On the fun side, we hope to attend more conventions/shows with Oops and interact with comic enthusiast face to face. At conventions we offer free sketch cards to kids and get them to sketch one back, we hope to expand on that. Moving forward we’d love to do more school events to help encourage kids to draw and think about storytelling.

On the business side, our short term goals for Oops is to build an audience and become full time comic makers. That way we can put all our focus into achieving our long term goal, which is to polishing /editing the series to make it presentable for approaching publishers and landing that big time deal with a major publisher.

 

D: Cyndi, I know you’re pretty involved in the webcomic creator community.  How has that been?

C: I love it. Honestly, webcomic/comic creators are some of the craziest, most overworked, fun and supportive communities I’ve ever seen. It is added work to keep up with the different online communities, and even missing one day away from the community can knock you out of the loop a bit. It probably takes away more time from actually working on comics then I’d like to admit, however it’s well worth it, and networking is a part of being a comic maker. I’m currently a part of communities on Tapastic, Twitter, Deviant Art and a little bit on Reddit.

And not just webcomic communities, I also try to participate in fantasy communities and niche subjects that also pertain to Oops, for networking, storytelling tips/tricks, marketing purposes, and keeping up with what’s already out there.

 

D: What has the been the most difficult and the most rewarding things about producing Oops?

C: Hm, the most difficult thing for me at least is my spelling/grammar, and to keep bettering my art.
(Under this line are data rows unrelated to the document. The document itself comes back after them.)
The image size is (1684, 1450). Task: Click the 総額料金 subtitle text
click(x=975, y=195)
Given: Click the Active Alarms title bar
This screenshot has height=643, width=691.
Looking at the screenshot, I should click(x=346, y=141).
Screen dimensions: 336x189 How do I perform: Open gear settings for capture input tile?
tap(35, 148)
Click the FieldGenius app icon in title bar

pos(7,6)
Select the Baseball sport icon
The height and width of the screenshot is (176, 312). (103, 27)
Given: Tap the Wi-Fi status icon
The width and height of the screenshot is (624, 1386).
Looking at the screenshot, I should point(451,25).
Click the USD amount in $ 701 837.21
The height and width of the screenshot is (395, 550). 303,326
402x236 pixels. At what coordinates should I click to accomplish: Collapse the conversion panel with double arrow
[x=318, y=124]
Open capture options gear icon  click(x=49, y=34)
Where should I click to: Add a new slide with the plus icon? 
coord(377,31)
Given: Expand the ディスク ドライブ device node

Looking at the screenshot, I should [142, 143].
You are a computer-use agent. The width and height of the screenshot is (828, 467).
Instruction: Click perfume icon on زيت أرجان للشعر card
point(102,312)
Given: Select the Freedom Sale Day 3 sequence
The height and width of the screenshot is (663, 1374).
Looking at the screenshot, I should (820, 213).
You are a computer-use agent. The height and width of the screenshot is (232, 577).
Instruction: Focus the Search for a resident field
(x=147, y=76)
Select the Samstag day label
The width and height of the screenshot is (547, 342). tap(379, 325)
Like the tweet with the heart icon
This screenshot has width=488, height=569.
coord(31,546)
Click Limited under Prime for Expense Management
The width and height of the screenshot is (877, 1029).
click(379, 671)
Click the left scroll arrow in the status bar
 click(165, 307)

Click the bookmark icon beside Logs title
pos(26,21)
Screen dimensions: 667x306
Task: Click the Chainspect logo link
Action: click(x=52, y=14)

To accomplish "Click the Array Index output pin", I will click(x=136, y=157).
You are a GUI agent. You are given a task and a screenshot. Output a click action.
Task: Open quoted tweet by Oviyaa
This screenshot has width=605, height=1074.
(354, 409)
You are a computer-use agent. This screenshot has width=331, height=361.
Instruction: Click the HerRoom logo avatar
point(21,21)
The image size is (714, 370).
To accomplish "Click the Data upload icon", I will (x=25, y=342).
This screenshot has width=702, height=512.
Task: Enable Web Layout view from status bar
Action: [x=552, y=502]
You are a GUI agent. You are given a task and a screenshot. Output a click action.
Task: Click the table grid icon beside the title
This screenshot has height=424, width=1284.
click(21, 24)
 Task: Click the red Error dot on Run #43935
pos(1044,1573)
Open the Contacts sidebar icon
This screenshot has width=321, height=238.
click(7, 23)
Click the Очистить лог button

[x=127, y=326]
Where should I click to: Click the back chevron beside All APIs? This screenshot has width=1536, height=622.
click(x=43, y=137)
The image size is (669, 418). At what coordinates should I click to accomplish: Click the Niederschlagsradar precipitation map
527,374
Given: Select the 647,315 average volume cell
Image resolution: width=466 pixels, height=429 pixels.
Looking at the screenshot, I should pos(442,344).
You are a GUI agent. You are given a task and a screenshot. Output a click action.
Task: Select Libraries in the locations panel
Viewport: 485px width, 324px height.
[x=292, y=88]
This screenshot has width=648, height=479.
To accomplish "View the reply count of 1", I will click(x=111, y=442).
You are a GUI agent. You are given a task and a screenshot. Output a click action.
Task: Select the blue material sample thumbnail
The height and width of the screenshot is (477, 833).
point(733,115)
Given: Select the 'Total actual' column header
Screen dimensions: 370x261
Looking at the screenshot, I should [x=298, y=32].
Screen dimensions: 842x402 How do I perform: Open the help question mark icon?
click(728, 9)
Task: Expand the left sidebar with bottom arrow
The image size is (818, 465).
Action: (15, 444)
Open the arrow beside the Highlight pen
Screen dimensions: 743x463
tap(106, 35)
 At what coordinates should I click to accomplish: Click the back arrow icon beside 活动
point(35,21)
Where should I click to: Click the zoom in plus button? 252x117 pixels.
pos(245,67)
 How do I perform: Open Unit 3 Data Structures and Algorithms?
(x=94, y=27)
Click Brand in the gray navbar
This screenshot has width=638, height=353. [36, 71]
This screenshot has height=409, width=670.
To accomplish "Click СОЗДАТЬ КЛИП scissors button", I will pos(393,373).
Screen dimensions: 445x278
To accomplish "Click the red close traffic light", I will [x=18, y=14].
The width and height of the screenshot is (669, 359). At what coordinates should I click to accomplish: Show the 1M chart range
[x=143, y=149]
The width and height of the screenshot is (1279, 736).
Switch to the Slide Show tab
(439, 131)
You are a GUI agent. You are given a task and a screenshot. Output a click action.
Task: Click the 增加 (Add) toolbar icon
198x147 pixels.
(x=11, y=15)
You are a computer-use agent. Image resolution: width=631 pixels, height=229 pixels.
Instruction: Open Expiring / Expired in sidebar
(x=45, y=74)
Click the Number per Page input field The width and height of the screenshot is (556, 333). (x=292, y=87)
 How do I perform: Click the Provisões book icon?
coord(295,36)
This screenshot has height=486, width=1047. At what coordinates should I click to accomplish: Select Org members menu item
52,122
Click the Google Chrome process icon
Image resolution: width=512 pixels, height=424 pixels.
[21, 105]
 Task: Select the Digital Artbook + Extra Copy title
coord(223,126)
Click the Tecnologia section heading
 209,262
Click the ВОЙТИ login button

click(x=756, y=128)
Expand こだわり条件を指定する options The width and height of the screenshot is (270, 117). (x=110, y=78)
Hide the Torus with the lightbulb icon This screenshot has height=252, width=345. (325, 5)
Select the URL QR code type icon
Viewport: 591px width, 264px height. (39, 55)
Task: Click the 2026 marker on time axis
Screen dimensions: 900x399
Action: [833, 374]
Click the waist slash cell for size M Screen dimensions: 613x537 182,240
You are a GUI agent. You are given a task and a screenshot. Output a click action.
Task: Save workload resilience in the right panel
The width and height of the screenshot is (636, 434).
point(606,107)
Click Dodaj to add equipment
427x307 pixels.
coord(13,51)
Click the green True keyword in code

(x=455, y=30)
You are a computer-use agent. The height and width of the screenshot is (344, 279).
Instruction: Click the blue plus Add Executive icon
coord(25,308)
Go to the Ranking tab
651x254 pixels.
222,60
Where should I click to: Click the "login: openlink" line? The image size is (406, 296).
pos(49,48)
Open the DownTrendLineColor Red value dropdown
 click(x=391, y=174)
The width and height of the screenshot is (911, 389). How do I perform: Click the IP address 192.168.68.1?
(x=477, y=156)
I’m not the best when it comes to words, that’s why I communicate through drawings instead. However, very oddly enough and to the great rage of my grammar loving friend, I won the English Award in high school and not the Art Award.

The most rewarding part of making Oops are the reader interactions, seeing them in person at conventions, and that special unboxing of a new issue back from the printers. Nothing inspires me to create more than coming back home from a fun comic convention of meeting readers in person, or chatting with a reader online.

J: I am doing the work that is generally the part people hate doing, the backgrounds. The hard part of that is when its a wide shot of the city, or something like that. Lots of perspective and ruling things out. One of the interesting things about that is that depending on the shot or scene a panel can be a lot of work and struggle for one of us, while not the other. The most rewarding thing about that is seeing our work combined and being really happy with the result.

 

D: What are some lessons you’ve learned that you wish you would have known starting out?

C: The business side of comics; promoting, advertising, networking, how to be professional, printing, self-publishing, website analytic side of comics. If I knew all of that before starting, I’d probably know 10x’s more about it than I do now. haha

J: Art wise, I have learned so many tricks and methods to expedite the process. But more in general, I wish I would have gotten serious about producing comics at an earlier age. I was drawing comics my entire life, but every project was shelved or forgotten. I was 27 before I finished a full issue of anything or went to my first convention. Also I would have have started producing with Cyndi a lot sooner. I was making comics alone for a long time before we decided to work together on something.

 

D: If you could tell comic readers 1 thing about being a comic creator, what would it be?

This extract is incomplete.